YOUR INSTRUCTIONS = Your job is to write out each record exactly, leaving none out.

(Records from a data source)

Segment Open

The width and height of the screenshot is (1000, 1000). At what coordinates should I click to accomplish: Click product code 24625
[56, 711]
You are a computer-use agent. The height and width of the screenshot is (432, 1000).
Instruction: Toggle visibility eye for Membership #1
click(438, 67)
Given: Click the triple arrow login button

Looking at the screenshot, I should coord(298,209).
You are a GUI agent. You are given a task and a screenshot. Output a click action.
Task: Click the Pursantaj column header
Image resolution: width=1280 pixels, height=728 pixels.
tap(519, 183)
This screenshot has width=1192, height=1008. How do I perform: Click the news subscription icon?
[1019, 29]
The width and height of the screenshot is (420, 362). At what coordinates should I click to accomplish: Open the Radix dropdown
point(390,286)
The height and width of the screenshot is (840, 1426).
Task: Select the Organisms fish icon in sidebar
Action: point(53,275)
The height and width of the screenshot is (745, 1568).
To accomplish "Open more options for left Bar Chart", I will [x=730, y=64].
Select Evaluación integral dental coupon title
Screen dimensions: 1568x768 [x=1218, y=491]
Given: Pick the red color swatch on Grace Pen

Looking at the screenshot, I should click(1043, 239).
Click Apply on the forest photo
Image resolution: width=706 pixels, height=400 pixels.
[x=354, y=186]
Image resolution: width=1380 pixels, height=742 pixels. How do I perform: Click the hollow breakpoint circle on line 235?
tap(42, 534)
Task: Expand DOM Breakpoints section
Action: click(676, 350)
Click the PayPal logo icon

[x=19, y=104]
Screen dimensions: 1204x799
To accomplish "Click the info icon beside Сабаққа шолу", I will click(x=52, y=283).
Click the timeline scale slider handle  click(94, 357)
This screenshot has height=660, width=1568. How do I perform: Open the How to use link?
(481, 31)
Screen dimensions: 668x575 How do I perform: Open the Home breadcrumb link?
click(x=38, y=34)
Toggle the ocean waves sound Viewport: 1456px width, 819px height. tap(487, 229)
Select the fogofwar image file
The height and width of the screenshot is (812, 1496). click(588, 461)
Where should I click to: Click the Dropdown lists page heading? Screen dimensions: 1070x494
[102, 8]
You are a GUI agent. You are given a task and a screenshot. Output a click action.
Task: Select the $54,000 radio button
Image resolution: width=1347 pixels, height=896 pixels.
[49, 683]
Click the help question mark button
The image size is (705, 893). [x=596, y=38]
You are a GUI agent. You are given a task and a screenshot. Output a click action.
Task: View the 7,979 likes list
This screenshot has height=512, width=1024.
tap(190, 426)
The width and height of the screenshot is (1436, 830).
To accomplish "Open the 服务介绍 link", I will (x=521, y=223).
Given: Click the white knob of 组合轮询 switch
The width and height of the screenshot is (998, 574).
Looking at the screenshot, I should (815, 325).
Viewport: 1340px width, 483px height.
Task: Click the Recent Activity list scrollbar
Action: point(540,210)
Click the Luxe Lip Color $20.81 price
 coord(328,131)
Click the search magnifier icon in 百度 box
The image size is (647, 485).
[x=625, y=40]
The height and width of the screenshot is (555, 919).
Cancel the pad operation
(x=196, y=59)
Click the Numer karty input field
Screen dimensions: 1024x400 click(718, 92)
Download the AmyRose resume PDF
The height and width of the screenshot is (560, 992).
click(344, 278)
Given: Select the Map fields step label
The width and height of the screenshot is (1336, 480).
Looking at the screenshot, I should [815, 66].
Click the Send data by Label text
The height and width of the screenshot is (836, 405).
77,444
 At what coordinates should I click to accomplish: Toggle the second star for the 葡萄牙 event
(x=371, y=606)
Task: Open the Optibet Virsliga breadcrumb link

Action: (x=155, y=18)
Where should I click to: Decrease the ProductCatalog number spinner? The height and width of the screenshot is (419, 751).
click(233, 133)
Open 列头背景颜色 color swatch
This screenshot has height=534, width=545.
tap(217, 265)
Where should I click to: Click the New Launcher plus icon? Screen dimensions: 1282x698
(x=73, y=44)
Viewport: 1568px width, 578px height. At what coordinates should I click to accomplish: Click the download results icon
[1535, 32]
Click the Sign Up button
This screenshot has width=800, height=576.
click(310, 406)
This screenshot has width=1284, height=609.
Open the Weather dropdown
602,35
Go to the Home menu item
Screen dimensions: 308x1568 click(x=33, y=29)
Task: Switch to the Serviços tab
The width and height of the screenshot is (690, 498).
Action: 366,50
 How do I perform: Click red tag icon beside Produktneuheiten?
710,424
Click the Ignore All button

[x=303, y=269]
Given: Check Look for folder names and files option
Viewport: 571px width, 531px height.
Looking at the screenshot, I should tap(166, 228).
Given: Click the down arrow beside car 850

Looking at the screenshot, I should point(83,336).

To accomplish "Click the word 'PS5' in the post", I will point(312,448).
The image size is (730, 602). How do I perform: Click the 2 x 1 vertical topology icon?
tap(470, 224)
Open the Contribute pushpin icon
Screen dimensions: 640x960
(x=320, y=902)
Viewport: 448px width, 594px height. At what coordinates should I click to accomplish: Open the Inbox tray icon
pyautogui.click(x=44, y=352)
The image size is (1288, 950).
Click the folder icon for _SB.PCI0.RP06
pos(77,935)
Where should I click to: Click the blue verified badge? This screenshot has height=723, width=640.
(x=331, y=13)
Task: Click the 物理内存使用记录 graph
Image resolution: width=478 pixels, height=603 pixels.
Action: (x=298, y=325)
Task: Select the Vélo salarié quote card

Segment Closed

EXERCISE SOLUTION =
The width and height of the screenshot is (1000, 1000). At what coordinates should I click to accomplish: Click product code 24625
[56, 711]
You are a computer-use agent. The height and width of the screenshot is (432, 1000).
Instruction: Toggle visibility eye for Membership #1
click(438, 67)
Given: Click the triple arrow login button

Looking at the screenshot, I should coord(298,209).
You are a GUI agent. You are given a task and a screenshot. Output a click action.
Task: Click the Pursantaj column header
Image resolution: width=1280 pixels, height=728 pixels.
tap(519, 183)
This screenshot has width=1192, height=1008. How do I perform: Click the news subscription icon?
[1019, 29]
The width and height of the screenshot is (420, 362). At what coordinates should I click to accomplish: Open the Radix dropdown
point(390,286)
The height and width of the screenshot is (840, 1426).
Task: Select the Organisms fish icon in sidebar
Action: point(53,275)
The height and width of the screenshot is (745, 1568).
To accomplish "Open more options for left Bar Chart", I will [x=730, y=64].
Select Evaluación integral dental coupon title
Screen dimensions: 1568x768 [x=1218, y=491]
Given: Pick the red color swatch on Grace Pen

Looking at the screenshot, I should click(1043, 239).
Click Apply on the forest photo
Image resolution: width=706 pixels, height=400 pixels.
[x=354, y=186]
Image resolution: width=1380 pixels, height=742 pixels. How do I perform: Click the hollow breakpoint circle on line 235?
tap(42, 534)
Task: Expand DOM Breakpoints section
Action: click(676, 350)
Click the PayPal logo icon

[x=19, y=104]
Screen dimensions: 1204x799
To accomplish "Click the info icon beside Сабаққа шолу", I will click(x=52, y=283).
Click the timeline scale slider handle  click(94, 357)
This screenshot has height=660, width=1568. How do I perform: Open the How to use link?
(481, 31)
Screen dimensions: 668x575 How do I perform: Open the Home breadcrumb link?
click(x=38, y=34)
Toggle the ocean waves sound Viewport: 1456px width, 819px height. tap(487, 229)
Select the fogofwar image file
The height and width of the screenshot is (812, 1496). click(588, 461)
Where should I click to: Click the Dropdown lists page heading? Screen dimensions: 1070x494
[102, 8]
You are a GUI agent. You are given a task and a screenshot. Output a click action.
Task: Select the $54,000 radio button
Image resolution: width=1347 pixels, height=896 pixels.
[49, 683]
Click the help question mark button
The image size is (705, 893). [x=596, y=38]
You are a GUI agent. You are given a task and a screenshot. Output a click action.
Task: View the 7,979 likes list
This screenshot has height=512, width=1024.
tap(190, 426)
The width and height of the screenshot is (1436, 830).
To accomplish "Open the 服务介绍 link", I will (x=521, y=223).
Given: Click the white knob of 组合轮询 switch
The width and height of the screenshot is (998, 574).
Looking at the screenshot, I should (815, 325).
Viewport: 1340px width, 483px height.
Task: Click the Recent Activity list scrollbar
Action: point(540,210)
Click the Luxe Lip Color $20.81 price
 coord(328,131)
Click the search magnifier icon in 百度 box
The image size is (647, 485).
[x=625, y=40]
The height and width of the screenshot is (555, 919).
Cancel the pad operation
(x=196, y=59)
Click the Numer karty input field
Screen dimensions: 1024x400 click(718, 92)
Download the AmyRose resume PDF
The height and width of the screenshot is (560, 992).
click(344, 278)
Given: Select the Map fields step label
The width and height of the screenshot is (1336, 480).
Looking at the screenshot, I should [815, 66].
Click the Send data by Label text
The height and width of the screenshot is (836, 405).
77,444
 At what coordinates should I click to accomplish: Toggle the second star for the 葡萄牙 event
(x=371, y=606)
Task: Open the Optibet Virsliga breadcrumb link

Action: (x=155, y=18)
Where should I click to: Decrease the ProductCatalog number spinner? The height and width of the screenshot is (419, 751).
click(233, 133)
Open 列头背景颜色 color swatch
This screenshot has height=534, width=545.
tap(217, 265)
Where should I click to: Click the New Launcher plus icon? Screen dimensions: 1282x698
(x=73, y=44)
Viewport: 1568px width, 578px height. At what coordinates should I click to accomplish: Click the download results icon
[1535, 32]
Click the Sign Up button
This screenshot has width=800, height=576.
click(310, 406)
This screenshot has width=1284, height=609.
Open the Weather dropdown
602,35
Go to the Home menu item
Screen dimensions: 308x1568 click(x=33, y=29)
Task: Switch to the Serviços tab
The width and height of the screenshot is (690, 498).
Action: 366,50
 How do I perform: Click red tag icon beside Produktneuheiten?
710,424
Click the Ignore All button

[x=303, y=269]
Given: Check Look for folder names and files option
Viewport: 571px width, 531px height.
Looking at the screenshot, I should tap(166, 228).
Given: Click the down arrow beside car 850

Looking at the screenshot, I should point(83,336).

To accomplish "Click the word 'PS5' in the post", I will point(312,448).
The image size is (730, 602). How do I perform: Click the 2 x 1 vertical topology icon?
tap(470, 224)
Open the Contribute pushpin icon
Screen dimensions: 640x960
(x=320, y=902)
Viewport: 448px width, 594px height. At what coordinates should I click to accomplish: Open the Inbox tray icon
pyautogui.click(x=44, y=352)
The image size is (1288, 950).
Click the folder icon for _SB.PCI0.RP06
pos(77,935)
Where should I click to: Click the blue verified badge? This screenshot has height=723, width=640.
(x=331, y=13)
Task: Click the 物理内存使用记录 graph
Image resolution: width=478 pixels, height=603 pixels.
Action: (x=298, y=325)
Task: Select the Vélo salarié quote card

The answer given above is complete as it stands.